The level design of Metroid Dread it’s scary, in the best of all ways: the maps, branched into large vertical and horizontal junctures, connect in such an organic and stitched way that you’ll like to feel lost – one of the paradoxical sensations that Metroid brings it since its origin in 1986.

It feels good to be disoriented when wrapped in such competent sound engineering. In fact, if you look at the map carefully to try to follow a cohesive flow of exploration as the events are presented, the paths unfold naturally and then reconnect, in a great tangle of shoelaces that spread out from an intense dose of exploration – but which present, above all, cohesion.

explore, in Metroid, means being rewarded and frustrated in equal measure. Backtracking (that is, coming and going) cemented the franchise to what it is today. don’t expect less than Metroid Dread – there are, in fact, facilitators who ease your walks. The backgrounds, however, are not striking postcards as in other entries in the series. They traditionally tell stories, expand the lore, explore the Chozo civilization. In Dread, are easily forgettable.

-Source: Voxel/TecMundo

About the difficulty factor…

Many people raised questions about Metroid Dread not having a difficulty selector. Personally, I think it’s providential that there isn’t one precisely because of the game’s organic proposal, with increasing difficulty, complex crossings and challenging bosses, which require a minimum study to be defeated.

There are more difficult or easier Metroids than Dread distributed over the franchise timeline. In my opinion, which in no way imbues a consensus, but an isolated opinion, the game is within the expected scope, with a good diversity of biomes, great references and some facilitators too, such as checkpoints registered on the bosses door (and not save point only), markers for you to insert on the map and hidden item locator, just to name a few.

The game runs at 60fps with considerable drops in punctual moments, especially in confrontations involving explosions and particles, which visibly cause a stress on performance.

-Source: Voxel/TecMundo


Metroid Dread is living proof that the franchise not only works very well in 2D but also remains a level design doctorate, leading the player organically to their goals, intelligently and methodically, stitched and paced, cohesive and intuitive, in interludes of combat and acrobatics.

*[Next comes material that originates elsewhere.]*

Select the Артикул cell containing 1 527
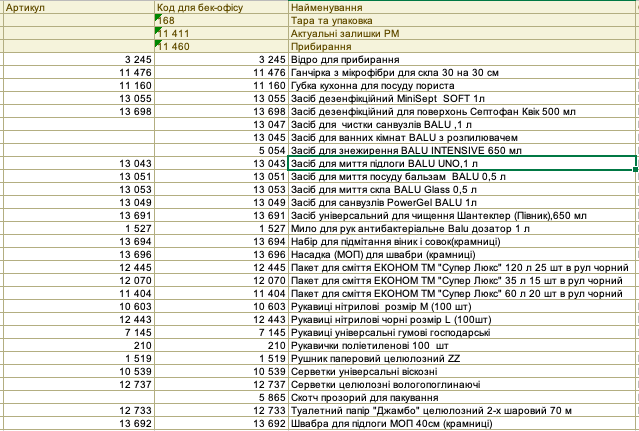Viewport: 639px width, 431px height. (x=79, y=229)
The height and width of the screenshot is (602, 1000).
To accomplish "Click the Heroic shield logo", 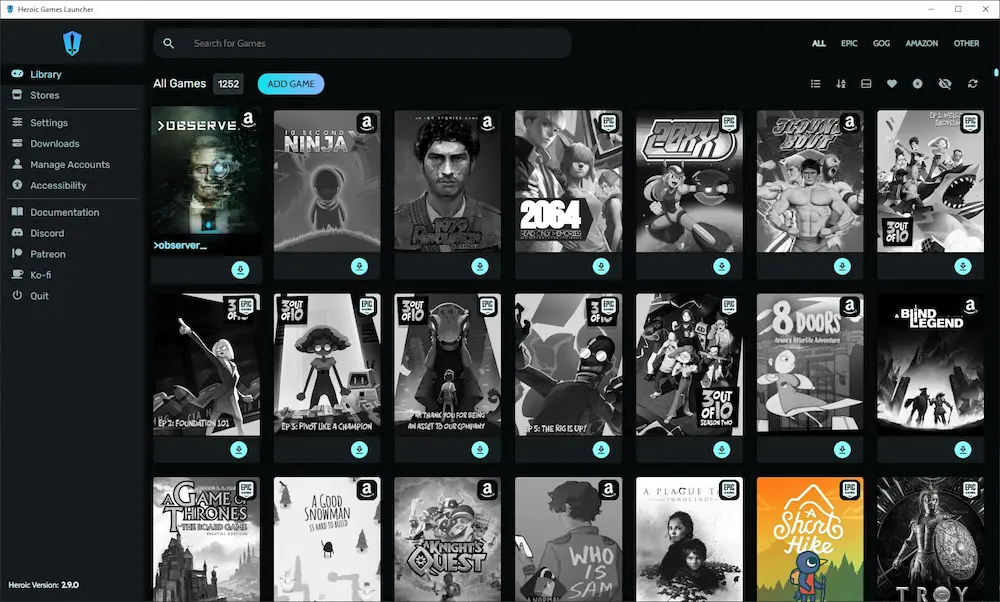I will coord(71,42).
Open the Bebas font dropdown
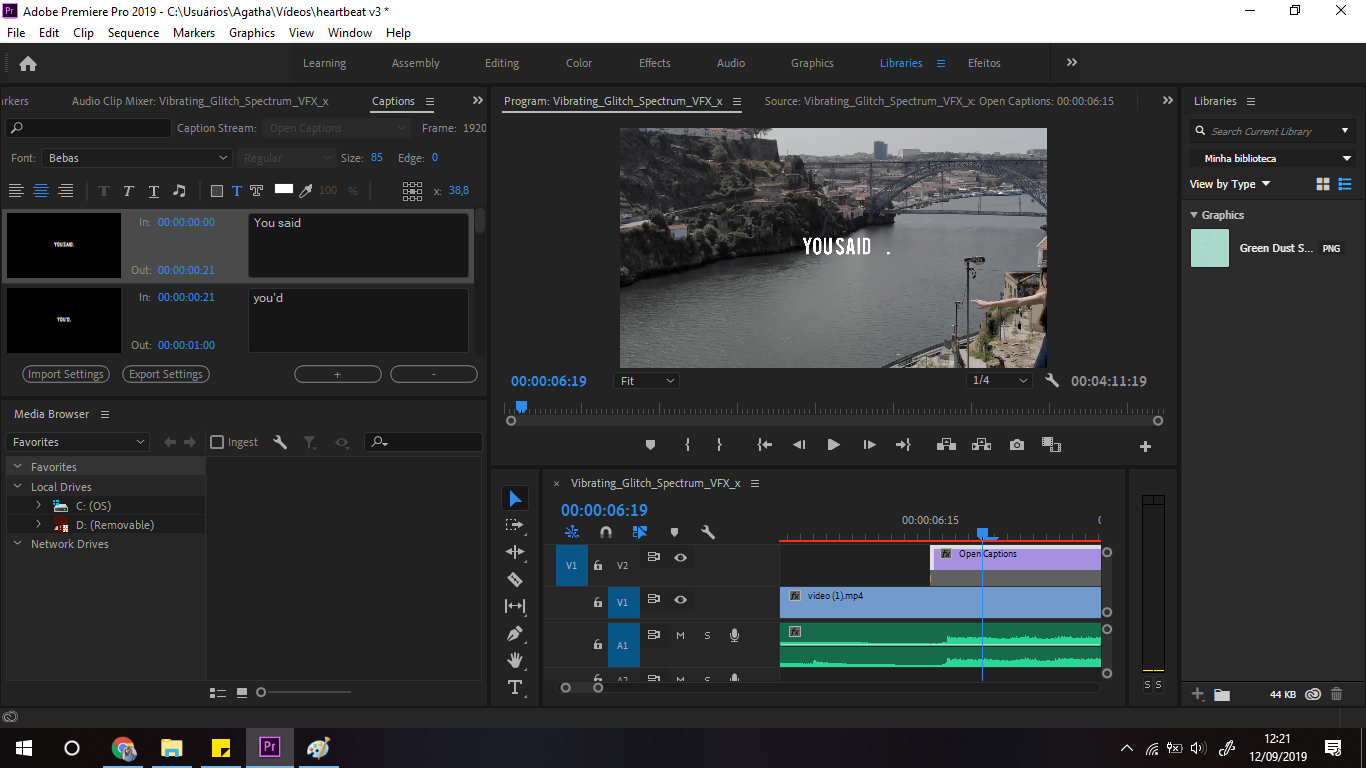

First-time sailors can take 6 to 8 hours of raw gambling, but on-call “completists” can take 12 to 15 hours to reach 100% of the collected items.

Each upgrade purchased is a new reminder of how Metroid it still works so well using the pillars it established back in 1986. Aside from the occasional dips in frame rate, the other big caveat of Dread, for me, already mentioned in this analysis, is that the scenarios do not have the same inspiration as the previous ones.

-Source: Nintendo

The background scenes of Metroid traditionally tell stories and allow the player to peruse museums that expand the rich lore of the franchise, but here the immersion is not the same – in that sense, Super Metroid, released in 1994 on the Super Nintendo, remains paramount to me, especially considering the hardware limitations of the time.

Metroid Dread is a good palliative until the arrival of Metroid Prime 4, which changes the perspective disk under the same level design philosophy. For now, 2D does not give the slightest sign of age to the franchise.

Nota Voxel: 90

Metroid Dread is another brilliant doctoral thesis on level design and continues to bring a paradoxical feeling to the player: like to get lost

Metroid Dread has been kindly provided by Nintendo for this analysis.